* [Document]
--- --- ---
This is a pretty personal one. All personalities are different and another homeschooling Mama might find this completely AWFUL. This is just my preference, I like to know about ALL the options, have a general sense of what they are, and be able to evaluate on a gut level if they'd be a good fit for one of my kids.
I have a binder that I call "All the Things Learning" and I have a section of the Binder that is just for this information. I have a plain piece of note book paper with each curriculum or resource I find as the title. I fill the page with bullet point snippets about the curriculum (from websites and online reviews). I may never use the curriculum, but if I wrote a lot about it I probably hope to! And it's there when I'm circling around to a new school cycle and am weighting my options for each child.
For *me* this is helpful. I don't find it overwhelming and I tend to only keep detailed information on curriculums that really catches my fancy. There are probably about a hundred times that one click on the website told me it wasn't a good fit, and I only wrote it on a list of "math curriculum options" or whatever. A glance at a website can often quickly tell you if it's worth any time for your child.
3. Just DO IT.
You don't have to know all the curriculum out there. You don't even need to have a curriculum. Set some loose goals, and search (google and pinterest are handy!) for ways to make it fun and relationship building.
4. Know your child...Guiding them to Discovery brings JOY!
This is probably my favorite part of homeschooling. These are my favorite people, and discovering what interests them and what doesn't adds this beautiful dimension to life together. I want my kids to be interested and invested in whatever we're learning together.
This year we were using Heart of Dakota "Little Hearts for His Glory" and it was great! I loved it! It was open and Go and I would advise any first time homeschooler to get a "all in one" home school curriculum.
*Not because you'll use it all.
--- --- ---
* [Problem 1] In the homeschooling text, why does the writer keep pages of notes on curriculums she may never use? Answer in one to three sentences.
* [Problem 2] Please carry on the homeschooling text from its final line.
You won't need the items that come after this.

Entries on target coordinates:
--- --- ---
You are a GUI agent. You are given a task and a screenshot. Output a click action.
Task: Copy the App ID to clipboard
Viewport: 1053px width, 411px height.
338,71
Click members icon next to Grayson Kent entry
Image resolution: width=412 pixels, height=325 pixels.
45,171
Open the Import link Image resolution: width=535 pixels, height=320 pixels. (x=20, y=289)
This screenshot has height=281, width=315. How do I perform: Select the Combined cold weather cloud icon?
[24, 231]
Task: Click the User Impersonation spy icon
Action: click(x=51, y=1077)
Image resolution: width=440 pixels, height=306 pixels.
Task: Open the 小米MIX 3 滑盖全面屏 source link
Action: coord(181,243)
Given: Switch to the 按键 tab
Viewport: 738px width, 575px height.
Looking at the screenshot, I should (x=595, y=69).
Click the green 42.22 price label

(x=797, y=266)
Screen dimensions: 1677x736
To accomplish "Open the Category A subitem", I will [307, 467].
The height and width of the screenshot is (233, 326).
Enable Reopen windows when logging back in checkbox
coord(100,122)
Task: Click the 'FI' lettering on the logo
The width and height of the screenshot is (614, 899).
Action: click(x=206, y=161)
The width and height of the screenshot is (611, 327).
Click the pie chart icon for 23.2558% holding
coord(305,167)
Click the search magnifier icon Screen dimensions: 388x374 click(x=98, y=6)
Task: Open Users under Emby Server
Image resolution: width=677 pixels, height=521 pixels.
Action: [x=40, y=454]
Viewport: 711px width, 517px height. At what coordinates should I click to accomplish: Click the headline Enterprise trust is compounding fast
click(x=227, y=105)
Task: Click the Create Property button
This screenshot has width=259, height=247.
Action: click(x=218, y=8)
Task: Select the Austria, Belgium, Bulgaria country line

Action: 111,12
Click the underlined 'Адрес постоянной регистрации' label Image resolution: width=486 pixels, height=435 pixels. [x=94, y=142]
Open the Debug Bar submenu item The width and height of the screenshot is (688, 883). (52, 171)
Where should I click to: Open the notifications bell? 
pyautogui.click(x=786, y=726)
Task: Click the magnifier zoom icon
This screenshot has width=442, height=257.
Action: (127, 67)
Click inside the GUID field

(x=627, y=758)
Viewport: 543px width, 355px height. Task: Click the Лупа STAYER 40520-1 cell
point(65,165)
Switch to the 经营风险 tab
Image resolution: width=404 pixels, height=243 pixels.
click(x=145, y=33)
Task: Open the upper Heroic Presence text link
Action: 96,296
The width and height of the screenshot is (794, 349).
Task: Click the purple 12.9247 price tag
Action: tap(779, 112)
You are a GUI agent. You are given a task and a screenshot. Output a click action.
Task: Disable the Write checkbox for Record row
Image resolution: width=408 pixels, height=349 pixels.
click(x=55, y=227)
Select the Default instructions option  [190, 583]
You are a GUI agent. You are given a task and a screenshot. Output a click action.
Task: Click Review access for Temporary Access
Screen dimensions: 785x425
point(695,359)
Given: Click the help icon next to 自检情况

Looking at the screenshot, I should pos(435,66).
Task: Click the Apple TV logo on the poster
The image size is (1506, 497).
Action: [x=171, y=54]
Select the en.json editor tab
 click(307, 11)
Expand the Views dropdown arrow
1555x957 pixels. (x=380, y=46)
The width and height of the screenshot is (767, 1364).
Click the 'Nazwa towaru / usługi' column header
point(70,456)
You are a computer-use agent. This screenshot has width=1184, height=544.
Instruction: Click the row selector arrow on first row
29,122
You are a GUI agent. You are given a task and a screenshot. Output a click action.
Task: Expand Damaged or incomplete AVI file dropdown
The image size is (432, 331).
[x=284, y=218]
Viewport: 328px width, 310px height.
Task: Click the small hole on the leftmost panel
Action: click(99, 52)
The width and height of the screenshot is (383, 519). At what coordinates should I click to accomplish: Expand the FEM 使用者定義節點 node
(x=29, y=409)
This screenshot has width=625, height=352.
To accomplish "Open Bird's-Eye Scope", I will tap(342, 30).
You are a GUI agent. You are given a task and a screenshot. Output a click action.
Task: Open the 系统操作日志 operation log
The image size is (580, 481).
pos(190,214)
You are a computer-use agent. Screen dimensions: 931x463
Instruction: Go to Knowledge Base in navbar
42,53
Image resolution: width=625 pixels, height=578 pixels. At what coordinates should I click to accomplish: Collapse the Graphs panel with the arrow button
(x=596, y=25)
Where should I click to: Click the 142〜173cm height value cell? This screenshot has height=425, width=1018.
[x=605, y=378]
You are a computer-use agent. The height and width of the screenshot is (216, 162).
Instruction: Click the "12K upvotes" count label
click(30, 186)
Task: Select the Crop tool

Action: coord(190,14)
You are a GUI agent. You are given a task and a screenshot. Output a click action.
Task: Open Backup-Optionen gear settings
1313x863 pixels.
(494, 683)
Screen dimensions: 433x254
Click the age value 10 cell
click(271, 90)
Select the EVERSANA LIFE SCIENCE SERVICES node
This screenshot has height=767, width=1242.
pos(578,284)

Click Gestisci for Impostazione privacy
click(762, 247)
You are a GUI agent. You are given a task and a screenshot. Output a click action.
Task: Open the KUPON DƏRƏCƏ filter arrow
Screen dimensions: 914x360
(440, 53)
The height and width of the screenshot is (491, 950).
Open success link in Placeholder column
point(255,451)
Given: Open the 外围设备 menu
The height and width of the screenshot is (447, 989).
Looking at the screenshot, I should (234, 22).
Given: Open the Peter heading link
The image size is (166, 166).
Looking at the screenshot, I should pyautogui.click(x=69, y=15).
--- --- ---
* [Final result 1] She keeps them so the information is there when she circles around to a new school cycle and weighs her options for each child. She also likes to know about all the options and get a gut sense of whether one would suit one of her kids.

* [Final result 2]
*Not because it will enable you to teach all the things it says your child will learn.
*Not because it is the best way to home school.
None of that was true here! But it gave us an awesome baseline. It said "this is what you can introduce to your child today...give it a shot!"
A lot, I discovered, my kids didn't like. They didn't want to do handwriting. They disliked some of the hands on activities, they looooved others!! They disliked math work sheets or being given a big thick book full of un-done work (one piece of paper please!). I learned a hundred more things about how they learn, what works best and all with in the frame work of that all in one homeschool curriculum.
|
We made paint together and learned about mixing colors... |
|
We took a field trip together to a local Museum and got a hands on look at local History |
I discovered SO much, and I am so glad for the experience. I also learned an "all inclusive" curriculum isn't a good fit for us right now. We need eclectic! We need to be interested! We need to be asked "what do you want to learn this week?" and then head off to the library, youtube, pinterest, and google to discover what's out there on the subject!
Which brings me to my next and final "thing I learned"...
5. There is no right way to homeschool...or unschool!
It's completely individual. The awesome and awful part -as with all things in parenting- you just have to dive in and figure out what's right for your family. Read books about it. Ask older home school Mom's to hear what they're doing and what their kids have enjoyed. Also, home schooling doesn't have to be any thing like a class room.
For many kids and parents learning together isn't going to involve a straight path of objectives and check marks. Learning is cyclical. It's a spiral. You introduce a concept, you find creative ways to help them practice new skills. It's holistic, you're working with a whole human being here, with many other areas of life they're growing in as well. Some months new math skills aren't going to be a good thing to investigate. If it's not working, if there is refusal to get involved, if there is upset over a subject...Step back! Ask yourself, "Do they HAVE to know this NOW to survive?"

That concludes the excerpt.